The Wall Street Journal (WSJ) reporter was first arrested last March while on a reporting trip in the city of Yekaterinburg, about 1,600km (1,000 miles) east of Moscow, by security services.
Prosecutors accused him of working for the Central Intelligence Agency (CIA), accusations that Mr Gershkovich, the WSJ and the US government vociferously deny.
It marked the first conviction of a US journalist for espionage in Russia since the Cold War ended more than 30 years ago. After his initial arrest he was held in Moscow’s notorious Lefortovo prison.
Paul Whelan
Paul Whelan, 54, was given a 16-year jail sentence in 2020 after being arrested in Moscow on suspicion of spying in 2018.

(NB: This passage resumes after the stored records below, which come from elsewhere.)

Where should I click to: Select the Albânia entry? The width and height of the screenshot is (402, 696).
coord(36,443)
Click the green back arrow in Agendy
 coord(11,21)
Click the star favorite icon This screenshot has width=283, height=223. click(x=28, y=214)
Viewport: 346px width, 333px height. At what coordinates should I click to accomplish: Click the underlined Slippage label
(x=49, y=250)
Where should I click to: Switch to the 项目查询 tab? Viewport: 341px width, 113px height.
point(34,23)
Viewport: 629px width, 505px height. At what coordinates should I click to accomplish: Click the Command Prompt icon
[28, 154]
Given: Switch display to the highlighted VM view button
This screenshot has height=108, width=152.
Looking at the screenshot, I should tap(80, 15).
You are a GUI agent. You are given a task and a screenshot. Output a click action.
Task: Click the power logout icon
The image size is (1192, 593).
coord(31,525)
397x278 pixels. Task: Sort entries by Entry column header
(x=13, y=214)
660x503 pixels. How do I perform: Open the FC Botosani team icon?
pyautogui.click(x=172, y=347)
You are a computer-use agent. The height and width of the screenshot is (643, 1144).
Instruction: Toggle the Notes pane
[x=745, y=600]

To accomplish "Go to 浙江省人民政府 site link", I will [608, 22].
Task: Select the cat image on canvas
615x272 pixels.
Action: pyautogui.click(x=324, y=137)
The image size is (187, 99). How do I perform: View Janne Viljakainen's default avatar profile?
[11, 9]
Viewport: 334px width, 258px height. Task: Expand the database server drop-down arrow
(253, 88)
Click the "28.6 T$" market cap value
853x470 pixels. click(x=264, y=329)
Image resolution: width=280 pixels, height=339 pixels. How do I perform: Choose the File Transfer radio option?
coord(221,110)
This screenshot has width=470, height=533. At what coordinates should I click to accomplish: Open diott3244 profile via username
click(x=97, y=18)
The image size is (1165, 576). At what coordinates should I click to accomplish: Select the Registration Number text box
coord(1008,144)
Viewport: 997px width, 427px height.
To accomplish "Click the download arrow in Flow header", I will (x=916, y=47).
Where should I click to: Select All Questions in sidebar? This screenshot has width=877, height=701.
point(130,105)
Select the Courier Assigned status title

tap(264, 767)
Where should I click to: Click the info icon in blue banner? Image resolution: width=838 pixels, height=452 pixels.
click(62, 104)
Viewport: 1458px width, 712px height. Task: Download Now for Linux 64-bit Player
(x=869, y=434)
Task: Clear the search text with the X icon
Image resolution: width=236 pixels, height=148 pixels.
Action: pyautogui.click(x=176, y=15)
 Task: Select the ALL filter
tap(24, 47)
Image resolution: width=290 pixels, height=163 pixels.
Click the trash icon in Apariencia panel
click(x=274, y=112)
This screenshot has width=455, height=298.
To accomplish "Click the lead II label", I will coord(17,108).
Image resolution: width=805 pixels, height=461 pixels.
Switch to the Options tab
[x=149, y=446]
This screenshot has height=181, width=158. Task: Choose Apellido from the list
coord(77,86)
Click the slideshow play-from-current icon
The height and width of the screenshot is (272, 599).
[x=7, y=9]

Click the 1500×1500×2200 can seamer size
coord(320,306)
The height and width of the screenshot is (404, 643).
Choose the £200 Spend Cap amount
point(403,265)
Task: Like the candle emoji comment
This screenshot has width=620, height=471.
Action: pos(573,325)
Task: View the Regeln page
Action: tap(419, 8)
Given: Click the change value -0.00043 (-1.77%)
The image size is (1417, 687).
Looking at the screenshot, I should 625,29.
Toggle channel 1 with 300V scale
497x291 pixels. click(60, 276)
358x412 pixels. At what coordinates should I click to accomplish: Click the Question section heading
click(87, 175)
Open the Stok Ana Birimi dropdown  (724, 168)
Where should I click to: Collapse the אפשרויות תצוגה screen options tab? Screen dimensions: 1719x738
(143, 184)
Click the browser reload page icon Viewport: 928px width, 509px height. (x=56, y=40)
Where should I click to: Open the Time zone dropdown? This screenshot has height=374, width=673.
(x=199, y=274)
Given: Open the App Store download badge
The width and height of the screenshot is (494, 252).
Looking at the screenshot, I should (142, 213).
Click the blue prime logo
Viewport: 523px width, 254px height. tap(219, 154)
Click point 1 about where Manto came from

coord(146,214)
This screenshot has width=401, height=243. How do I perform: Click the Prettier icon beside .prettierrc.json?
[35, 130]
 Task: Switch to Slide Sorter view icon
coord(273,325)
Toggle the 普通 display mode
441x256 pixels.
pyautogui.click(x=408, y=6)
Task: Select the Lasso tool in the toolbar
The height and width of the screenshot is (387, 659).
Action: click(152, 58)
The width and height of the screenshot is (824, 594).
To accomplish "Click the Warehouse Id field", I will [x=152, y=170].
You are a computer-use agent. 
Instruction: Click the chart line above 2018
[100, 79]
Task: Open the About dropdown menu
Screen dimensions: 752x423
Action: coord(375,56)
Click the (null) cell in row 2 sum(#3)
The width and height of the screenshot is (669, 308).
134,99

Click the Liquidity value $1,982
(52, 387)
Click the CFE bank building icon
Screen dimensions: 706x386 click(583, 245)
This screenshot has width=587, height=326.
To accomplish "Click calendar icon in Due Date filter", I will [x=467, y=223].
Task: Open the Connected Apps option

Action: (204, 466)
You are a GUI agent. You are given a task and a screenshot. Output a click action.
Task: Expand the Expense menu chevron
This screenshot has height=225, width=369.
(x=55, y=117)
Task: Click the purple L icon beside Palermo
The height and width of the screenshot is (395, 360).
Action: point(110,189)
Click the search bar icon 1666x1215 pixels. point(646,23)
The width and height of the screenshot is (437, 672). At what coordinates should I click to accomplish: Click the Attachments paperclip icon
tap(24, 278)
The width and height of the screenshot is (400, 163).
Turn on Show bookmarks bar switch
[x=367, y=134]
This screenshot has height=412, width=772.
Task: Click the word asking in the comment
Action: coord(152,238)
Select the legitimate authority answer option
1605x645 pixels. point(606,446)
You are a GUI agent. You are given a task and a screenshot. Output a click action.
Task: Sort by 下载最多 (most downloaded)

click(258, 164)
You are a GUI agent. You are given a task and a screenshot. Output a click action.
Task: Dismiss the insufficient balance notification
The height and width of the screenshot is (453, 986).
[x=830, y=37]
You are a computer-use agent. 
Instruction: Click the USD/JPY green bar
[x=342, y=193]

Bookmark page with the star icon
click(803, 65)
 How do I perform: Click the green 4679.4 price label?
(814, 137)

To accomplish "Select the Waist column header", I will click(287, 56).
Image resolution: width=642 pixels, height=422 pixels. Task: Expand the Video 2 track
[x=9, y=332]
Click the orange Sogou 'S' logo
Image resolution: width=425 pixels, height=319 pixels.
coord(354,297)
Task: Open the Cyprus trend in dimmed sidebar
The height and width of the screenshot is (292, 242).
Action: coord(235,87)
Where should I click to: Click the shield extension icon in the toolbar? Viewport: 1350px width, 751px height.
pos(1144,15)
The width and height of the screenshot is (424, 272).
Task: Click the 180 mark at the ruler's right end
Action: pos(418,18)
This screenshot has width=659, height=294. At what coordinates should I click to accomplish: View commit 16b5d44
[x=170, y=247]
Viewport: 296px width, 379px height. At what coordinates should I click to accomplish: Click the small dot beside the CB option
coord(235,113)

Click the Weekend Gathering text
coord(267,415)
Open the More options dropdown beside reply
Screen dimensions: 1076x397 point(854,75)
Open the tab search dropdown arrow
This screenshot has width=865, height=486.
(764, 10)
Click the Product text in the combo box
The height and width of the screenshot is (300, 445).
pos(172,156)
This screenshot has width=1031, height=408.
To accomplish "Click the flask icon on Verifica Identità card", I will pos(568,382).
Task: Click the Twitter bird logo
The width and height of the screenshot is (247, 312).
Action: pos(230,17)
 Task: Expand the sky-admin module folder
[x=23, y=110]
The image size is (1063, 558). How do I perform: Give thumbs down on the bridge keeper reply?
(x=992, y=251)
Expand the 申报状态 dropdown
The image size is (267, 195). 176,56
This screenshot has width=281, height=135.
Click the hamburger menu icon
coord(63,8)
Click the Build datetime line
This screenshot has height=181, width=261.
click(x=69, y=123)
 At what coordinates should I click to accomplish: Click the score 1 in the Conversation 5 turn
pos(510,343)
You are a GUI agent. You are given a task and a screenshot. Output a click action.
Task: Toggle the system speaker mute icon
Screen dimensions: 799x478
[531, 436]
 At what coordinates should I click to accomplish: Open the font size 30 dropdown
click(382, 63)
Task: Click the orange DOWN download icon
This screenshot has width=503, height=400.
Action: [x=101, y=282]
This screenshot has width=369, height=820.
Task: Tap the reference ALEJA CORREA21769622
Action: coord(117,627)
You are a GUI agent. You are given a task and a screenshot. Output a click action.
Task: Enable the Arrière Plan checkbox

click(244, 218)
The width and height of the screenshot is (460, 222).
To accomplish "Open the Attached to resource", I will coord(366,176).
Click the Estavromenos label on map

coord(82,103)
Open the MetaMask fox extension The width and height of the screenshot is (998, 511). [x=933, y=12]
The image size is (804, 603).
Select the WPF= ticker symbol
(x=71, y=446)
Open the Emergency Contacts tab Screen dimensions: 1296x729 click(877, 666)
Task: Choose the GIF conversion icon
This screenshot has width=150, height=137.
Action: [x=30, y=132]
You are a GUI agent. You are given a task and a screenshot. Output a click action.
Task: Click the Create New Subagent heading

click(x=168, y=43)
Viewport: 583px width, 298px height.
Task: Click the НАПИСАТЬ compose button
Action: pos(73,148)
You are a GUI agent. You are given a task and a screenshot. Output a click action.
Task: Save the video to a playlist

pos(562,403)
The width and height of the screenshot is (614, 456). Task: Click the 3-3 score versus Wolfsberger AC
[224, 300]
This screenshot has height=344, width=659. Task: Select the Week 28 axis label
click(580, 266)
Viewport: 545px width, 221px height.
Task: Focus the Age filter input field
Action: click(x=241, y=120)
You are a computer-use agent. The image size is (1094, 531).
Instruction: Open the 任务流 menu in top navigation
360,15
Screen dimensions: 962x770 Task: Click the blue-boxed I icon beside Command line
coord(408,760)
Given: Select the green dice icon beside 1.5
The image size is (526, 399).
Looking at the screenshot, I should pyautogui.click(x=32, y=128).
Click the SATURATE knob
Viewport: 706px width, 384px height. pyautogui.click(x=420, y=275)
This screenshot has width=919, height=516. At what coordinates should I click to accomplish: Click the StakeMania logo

The ex-US Marine is a citizen of four countries – the US, Canada, the UK and Ireland. His lawyer said he was being held in a prison in the Mordovia region.
After being discharged from the military in 2008 for bad conduct, he become a security consultant and started to travel back and forth to Russia for work.
In December 2018, he was arrested by Russia’s FSB state security agency, which claimed he had been “caught spying” in Moscow. His family has always denied the charges.
Alsu Kurmasheva
On the same day Mr Gershkovich was convicted, Russian-American journalist Alsu Kurmasheva was sentenced to six-and-a-half years in a medium-security prison after a secret trial.
She was an editor for Radio Free Europe/Radio Liberty, which is funded by the US government, and was convicted of spreading false information about the Russian military.
Her husband Pavel Butorin previously said she was arrested over a book published last year, which was a collection of stories about Russians opposed to the war in Ukraine.
Ms Kurmasheva holds US and Russian citizenship and lived in Prague with her husband and two daughters. She was detained in June 2023 while visiting her mother in Russia.
Vladimir Kara-Murza
Vladimir Kara-Murza is a prominent Russian dissident and one of the most vocal opponents of the Putin regime, and an outspoken critic of the war in Ukraine and the internal crackdown on dissent in Russia.
In 2023, the 42-year-old was sentenced to 25 years in prison for spreading “false” information about the Russian army and being affiliated with an “undesirable organisation”.
Mr Kara-Murza – a former journalist and politician – denied all the charges.
The dual British-Russian citizen had spent his term in a prison colony in Siberia, where his wife said he developed a neurological condition as a result of being poisoned.
Ilya Yashin
One of Russia’s most prominent opposition figures, Ilya Yashin was jailed in 2022 for “spreading fake news” about the country’s military.
He was arrested after he condemned suspected Russian war crimes in Bucha.
Following the death of former opposition leader Alexei Navalny in prison, Mr Yashin said he feared for his life.
He previously accused President Vladimir Putin of going “mad with power” in a series of letters from the prison in the western Smolensk region where he was being held.
Oleg Orlov
Oleg Orlov is a Russian human rights activist who was jailed in February for calling Russia a fascist state and criticising the war in Ukraine. He was previously the chair of the Nobel Prize-winning organisation Memorial.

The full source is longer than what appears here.